Contents
Fear of death
The fear of brutal death
Road accidents and heart attacks are there to remind us that we can shut down at any time. There are between 50000 and 60000 sudden deaths per year in France due to sudden heart failure. Sometimes, when we perceive its beats, we momentarily become aware of this possibility. We realize for a short time, or the time of the anomaly, that everything we hold dear, all our projects, our links with friends, family, can suddenly be severed for a beat of through.
Sometimes, it is up to the doctor to scare the individual who does not take care of his body: the awareness of his fragility can improve the compliance of a treatment or the adoption of better resolutions.
Fear of cancer
Le cancer never brings a brutal death: it is only a dire omen, an alarm signal, a black cloud announcing the storm. When he is present, says Claude Bersay, “ it’s always late, sometimes too late »: It propels the patient into another dimension, on another axis which would have suddenly deviated from the main axis at the doctor’s announcement. It imprints the fear of death. But even when he is away at home, we sometimes meet him during a meeting and he reminds us that everyone ” runs the risk of being hit tomorrow and may have been hit since yesterday “. The fear is legitimate: it is a frequent disease (1 in 4 people is affected) which kills one in two patients.
There is probably no better fear of death lab than a cancer practice. Claude Bersay testifies: “ we see people torn from their routine, from their hopes by a tragedy. They are trapped and they are struggling: it is a kind of test bed of psychology: denial, refusal of care, willingness to fight, asking for multiple opinions from other doctors or even charlatans, anger , despair “. Advances in medicine mean that now those whom surgery cannot save no longer die within a year: they live for several years in the hope of a possible cure but always in the shadow of death.

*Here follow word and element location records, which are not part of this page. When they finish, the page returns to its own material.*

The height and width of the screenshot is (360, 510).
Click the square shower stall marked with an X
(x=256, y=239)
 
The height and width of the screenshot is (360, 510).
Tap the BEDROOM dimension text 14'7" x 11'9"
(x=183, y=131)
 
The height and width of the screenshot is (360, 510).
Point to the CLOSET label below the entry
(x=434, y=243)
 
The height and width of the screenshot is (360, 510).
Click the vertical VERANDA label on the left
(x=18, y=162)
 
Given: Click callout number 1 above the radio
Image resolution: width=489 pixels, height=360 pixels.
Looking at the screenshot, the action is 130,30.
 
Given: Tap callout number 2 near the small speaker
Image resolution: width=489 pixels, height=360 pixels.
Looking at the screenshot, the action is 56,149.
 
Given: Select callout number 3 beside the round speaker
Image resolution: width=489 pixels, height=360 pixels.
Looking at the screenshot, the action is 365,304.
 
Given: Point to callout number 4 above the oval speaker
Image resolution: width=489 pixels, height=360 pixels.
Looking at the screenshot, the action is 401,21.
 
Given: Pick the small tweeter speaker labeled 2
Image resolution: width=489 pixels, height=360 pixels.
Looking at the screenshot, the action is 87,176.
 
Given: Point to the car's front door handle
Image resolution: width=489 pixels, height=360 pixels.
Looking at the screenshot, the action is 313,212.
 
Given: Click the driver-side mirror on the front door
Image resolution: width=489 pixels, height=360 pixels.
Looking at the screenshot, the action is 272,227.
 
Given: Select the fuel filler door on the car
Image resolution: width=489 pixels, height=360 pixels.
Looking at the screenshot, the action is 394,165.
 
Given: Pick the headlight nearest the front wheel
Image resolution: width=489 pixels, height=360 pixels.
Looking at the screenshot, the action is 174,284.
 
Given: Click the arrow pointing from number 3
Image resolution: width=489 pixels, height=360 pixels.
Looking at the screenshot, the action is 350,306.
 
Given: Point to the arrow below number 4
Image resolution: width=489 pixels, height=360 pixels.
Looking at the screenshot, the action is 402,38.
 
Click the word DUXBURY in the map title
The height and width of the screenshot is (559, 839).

The difficulty of communicating around death
The fear of death has long remained silent. There is a certain taboo around death, as much on the side of the patient as on the side of the family and the nursing staff. But, by the time the dying realize that they don’t have much longer, many would like to talk about what awaits them, the fear that paralyzes them. However, according to Claude Bersay, they have the feeling of having in front of them people who are not ready to hear them… ” It is the living and not the dying who are afraid to speak of death ».
The new loneliness of the dying
Collective management of death is a phenomenon common to all human societies. For more than 50 years, and the other species of the genus homo were probably doing the same, man has buried his dead according to funeral rites. ” There is hardly any archaic group, no matter how primitive, that abandons their dead or abandons them without rite. », Said Edgar Morin. Today, however, we are witnessing an erosion of rites. The dying person is more alone than ever, he is abandoned to his fate in establishments planned for the end of his life: ” the agony is in many ways more cruel than before and the dying person is no longer alone because everything has become mechanical and soulless »Remarks Claude Bersay. We stayed at home, surrounded by our family, we received the last sacraments, we regulated our spiritual and temporal affairs. In short, we kept some control. Today, the one who is going to die is ignored. ” The dying notice the emptiness that is created around them when their condition worsens. They feel it and take refuge in silence. The seriously ill is alone in the world. There is a kind of incommunicability with the dying. Many dying people become aware of their condition through changes in the entourage and the nursing team. »
To this loneliness is always added the fear of a death long buried in denial, almost taboo, and which suddenly strikes by its contrast with the pleasures and comfort that are so much in modern life.